→ THE PROBLEM: Using the listing below, copy exactly the lines from the one containing "Given: Select the 고양이사진 radio option" to the one containing "Task: Expand the Publish", both lines included, and no others.

-------------------------

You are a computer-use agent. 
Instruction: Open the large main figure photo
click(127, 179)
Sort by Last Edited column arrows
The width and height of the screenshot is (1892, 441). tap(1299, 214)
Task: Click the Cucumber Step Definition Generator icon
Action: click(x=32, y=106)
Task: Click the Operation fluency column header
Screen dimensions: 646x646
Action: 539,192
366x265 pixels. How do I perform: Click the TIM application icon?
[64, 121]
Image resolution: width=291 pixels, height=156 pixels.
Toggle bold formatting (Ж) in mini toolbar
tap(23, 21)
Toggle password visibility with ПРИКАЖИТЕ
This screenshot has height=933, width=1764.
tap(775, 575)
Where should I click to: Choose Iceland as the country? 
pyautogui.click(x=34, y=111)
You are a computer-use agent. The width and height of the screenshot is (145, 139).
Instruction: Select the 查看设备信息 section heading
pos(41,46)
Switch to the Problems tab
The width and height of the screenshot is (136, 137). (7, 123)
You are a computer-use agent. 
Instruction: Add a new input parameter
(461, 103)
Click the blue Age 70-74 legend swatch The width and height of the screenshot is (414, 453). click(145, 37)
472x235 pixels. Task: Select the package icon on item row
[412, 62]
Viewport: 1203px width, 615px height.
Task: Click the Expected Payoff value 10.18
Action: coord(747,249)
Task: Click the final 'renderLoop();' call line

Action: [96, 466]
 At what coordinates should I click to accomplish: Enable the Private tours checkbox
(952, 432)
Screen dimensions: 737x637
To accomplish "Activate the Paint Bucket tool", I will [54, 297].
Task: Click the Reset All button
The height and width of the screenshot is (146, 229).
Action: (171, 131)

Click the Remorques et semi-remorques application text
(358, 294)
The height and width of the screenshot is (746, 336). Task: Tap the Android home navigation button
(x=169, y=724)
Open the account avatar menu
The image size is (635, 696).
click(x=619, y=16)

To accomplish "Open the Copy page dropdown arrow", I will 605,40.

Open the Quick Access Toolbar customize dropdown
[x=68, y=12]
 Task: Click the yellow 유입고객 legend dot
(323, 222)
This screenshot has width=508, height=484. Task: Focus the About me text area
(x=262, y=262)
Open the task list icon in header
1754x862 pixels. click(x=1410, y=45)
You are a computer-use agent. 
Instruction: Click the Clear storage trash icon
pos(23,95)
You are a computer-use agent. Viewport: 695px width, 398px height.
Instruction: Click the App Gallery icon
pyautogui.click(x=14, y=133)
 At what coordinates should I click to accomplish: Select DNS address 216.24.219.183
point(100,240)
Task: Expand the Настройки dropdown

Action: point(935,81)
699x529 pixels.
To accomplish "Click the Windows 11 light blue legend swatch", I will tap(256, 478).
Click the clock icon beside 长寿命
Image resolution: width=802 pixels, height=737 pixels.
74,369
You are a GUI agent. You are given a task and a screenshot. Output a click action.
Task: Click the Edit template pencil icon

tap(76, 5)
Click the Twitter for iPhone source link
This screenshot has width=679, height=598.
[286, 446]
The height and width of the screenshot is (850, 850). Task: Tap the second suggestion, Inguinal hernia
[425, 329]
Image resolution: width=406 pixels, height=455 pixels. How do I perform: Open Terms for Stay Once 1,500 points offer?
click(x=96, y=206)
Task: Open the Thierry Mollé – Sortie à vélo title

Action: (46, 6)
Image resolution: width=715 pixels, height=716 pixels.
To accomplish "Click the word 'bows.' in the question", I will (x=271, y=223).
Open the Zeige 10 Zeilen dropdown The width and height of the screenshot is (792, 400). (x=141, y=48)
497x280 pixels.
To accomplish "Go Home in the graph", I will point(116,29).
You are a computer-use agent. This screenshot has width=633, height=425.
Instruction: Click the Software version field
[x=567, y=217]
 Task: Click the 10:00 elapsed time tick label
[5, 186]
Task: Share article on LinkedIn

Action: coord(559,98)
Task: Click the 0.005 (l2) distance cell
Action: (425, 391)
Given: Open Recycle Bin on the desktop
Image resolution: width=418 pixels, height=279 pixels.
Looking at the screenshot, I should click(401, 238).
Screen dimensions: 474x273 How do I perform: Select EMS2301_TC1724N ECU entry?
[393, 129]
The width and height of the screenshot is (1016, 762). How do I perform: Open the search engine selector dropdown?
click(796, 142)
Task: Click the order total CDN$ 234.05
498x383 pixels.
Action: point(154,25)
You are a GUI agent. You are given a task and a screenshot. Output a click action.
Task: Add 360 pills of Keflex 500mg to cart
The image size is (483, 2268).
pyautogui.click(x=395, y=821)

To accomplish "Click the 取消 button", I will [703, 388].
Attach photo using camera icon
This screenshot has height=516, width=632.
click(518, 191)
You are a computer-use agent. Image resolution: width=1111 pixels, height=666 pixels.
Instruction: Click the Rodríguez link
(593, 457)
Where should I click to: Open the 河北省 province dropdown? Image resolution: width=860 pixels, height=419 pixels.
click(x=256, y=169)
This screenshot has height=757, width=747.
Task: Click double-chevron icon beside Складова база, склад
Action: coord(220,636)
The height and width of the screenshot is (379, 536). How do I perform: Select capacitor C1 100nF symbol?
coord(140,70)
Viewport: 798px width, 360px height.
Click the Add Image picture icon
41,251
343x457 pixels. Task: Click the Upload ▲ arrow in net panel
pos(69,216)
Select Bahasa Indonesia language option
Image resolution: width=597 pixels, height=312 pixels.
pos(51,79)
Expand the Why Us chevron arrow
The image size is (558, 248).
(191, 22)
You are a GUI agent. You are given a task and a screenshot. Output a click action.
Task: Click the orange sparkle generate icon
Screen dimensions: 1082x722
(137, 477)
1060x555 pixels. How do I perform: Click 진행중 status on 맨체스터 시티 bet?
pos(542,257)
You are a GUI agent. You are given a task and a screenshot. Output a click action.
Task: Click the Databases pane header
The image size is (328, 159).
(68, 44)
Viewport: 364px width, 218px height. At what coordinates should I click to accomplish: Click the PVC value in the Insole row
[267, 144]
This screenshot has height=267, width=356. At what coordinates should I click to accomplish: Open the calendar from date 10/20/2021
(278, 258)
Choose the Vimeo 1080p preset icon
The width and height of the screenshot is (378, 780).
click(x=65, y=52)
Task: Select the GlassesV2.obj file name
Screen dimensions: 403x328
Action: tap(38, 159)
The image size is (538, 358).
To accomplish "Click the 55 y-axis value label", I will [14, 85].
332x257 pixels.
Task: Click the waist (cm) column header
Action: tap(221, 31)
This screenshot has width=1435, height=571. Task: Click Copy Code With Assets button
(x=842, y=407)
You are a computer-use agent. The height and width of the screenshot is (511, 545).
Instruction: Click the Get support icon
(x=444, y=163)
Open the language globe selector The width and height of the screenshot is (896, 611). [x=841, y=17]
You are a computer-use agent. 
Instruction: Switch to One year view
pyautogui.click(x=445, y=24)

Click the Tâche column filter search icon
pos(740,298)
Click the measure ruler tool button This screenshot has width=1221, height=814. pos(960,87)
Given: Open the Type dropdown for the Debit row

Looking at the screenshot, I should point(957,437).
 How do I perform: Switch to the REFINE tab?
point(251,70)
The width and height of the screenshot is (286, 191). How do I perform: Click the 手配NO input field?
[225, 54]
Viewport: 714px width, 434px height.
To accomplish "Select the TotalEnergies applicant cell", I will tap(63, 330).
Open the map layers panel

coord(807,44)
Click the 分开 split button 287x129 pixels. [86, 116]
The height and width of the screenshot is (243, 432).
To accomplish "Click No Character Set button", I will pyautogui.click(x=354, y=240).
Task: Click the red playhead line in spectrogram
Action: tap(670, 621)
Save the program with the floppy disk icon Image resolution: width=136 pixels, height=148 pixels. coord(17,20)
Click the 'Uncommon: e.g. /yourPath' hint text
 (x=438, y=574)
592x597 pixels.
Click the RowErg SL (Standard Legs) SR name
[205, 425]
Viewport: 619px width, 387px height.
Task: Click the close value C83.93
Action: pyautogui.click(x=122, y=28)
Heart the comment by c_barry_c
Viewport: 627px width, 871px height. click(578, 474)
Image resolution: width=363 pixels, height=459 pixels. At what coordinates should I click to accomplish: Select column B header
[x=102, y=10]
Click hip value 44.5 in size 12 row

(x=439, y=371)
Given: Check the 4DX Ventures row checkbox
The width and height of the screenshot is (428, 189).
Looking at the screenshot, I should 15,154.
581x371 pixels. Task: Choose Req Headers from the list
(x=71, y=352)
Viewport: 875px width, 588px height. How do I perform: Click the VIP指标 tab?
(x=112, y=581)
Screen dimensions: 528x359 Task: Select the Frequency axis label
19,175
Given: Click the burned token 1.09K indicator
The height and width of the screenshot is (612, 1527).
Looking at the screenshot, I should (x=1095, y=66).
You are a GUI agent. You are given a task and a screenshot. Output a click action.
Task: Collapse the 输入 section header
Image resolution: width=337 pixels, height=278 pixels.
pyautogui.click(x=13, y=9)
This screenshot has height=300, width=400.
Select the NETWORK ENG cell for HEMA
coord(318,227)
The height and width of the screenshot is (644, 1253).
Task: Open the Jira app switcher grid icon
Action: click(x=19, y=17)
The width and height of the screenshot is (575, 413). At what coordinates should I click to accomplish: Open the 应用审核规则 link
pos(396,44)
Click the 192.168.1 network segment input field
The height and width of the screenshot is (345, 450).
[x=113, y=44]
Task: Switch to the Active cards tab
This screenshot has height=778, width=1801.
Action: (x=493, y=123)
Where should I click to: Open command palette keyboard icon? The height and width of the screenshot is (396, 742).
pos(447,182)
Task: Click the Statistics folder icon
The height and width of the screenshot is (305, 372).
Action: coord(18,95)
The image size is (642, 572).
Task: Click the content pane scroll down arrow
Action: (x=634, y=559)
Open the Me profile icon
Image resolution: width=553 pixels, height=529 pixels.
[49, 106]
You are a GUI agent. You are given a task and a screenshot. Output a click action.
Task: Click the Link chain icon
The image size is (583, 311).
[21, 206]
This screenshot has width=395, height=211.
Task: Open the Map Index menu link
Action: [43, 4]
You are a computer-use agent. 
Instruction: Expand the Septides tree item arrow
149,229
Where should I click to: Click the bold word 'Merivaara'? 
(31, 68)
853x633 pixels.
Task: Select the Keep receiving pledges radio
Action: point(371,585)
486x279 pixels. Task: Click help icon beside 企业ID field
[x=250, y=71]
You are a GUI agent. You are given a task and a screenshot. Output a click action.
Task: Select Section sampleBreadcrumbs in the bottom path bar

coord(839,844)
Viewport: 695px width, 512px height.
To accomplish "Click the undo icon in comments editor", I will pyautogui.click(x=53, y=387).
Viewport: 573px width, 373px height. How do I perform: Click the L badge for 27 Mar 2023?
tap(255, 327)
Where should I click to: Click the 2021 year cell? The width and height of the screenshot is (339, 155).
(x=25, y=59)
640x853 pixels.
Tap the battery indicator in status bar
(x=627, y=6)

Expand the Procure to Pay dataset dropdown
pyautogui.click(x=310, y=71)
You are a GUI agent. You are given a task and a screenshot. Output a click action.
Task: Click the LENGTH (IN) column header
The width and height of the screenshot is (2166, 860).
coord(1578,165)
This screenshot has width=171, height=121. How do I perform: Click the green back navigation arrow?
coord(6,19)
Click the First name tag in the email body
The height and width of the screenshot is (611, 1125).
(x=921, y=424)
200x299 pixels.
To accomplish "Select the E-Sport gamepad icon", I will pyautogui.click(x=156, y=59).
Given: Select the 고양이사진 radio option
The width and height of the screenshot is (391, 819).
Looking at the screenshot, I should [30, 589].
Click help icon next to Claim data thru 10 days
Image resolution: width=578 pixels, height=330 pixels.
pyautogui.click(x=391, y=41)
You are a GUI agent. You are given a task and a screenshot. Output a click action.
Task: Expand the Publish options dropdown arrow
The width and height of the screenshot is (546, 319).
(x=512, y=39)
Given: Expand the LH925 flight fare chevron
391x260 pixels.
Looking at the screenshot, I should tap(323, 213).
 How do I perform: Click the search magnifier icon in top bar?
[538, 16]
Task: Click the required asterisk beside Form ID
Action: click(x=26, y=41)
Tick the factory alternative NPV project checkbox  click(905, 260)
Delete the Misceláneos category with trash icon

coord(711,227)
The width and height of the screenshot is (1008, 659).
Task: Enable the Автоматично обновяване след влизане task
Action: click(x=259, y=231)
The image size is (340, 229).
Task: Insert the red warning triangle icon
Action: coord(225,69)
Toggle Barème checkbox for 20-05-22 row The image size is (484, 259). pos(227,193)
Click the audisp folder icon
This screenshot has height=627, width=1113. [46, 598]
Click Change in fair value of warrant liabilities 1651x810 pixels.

-------------------------

→ ANSWER SPACE:
Given: Select the 고양이사진 radio option
The width and height of the screenshot is (391, 819).
Looking at the screenshot, I should [30, 589].
Click help icon next to Claim data thru 10 days
Image resolution: width=578 pixels, height=330 pixels.
pyautogui.click(x=391, y=41)
You are a GUI agent. You are given a task and a screenshot. Output a click action.
Task: Expand the Publish options dropdown arrow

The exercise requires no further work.